### ASSIGNMENT:
Would you go through the records below and copy each line with the string "SHOCK"?

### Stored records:
▶
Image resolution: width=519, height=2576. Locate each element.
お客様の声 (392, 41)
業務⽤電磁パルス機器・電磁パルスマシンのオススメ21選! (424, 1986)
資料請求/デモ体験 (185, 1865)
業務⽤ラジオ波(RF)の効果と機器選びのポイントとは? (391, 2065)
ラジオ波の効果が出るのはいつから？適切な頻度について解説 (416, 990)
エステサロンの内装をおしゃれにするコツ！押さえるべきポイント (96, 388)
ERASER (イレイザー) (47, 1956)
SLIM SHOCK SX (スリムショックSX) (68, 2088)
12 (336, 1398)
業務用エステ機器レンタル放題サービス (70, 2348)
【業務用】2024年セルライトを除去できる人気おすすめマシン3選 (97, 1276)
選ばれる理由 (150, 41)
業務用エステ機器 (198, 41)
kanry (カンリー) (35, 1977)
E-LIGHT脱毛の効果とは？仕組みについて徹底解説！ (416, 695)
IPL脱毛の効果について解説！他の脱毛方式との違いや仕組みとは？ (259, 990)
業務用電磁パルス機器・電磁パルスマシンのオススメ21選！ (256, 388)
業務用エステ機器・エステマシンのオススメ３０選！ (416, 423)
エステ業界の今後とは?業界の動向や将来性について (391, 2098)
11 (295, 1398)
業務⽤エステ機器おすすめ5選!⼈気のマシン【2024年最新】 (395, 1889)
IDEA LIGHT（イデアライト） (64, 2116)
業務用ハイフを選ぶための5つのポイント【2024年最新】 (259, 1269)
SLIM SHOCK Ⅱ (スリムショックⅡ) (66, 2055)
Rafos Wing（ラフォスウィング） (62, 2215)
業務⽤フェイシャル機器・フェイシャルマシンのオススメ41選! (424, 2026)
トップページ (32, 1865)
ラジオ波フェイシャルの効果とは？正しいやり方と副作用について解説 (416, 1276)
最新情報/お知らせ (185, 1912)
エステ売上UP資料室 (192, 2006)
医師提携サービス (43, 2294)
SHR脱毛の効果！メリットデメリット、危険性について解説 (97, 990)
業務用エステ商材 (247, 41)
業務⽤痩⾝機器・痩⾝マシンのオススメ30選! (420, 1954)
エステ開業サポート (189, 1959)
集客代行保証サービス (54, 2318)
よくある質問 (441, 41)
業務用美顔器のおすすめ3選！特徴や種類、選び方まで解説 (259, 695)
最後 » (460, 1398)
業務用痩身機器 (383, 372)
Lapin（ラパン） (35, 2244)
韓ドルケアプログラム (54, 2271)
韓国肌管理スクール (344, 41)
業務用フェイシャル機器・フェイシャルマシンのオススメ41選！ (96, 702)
◀
### PROBLEM SOLUTION:
SLIM SHOCK SX (スリムショックSX) (68, 2088)
SLIM SHOCK Ⅱ (スリムショックⅡ) (66, 2055)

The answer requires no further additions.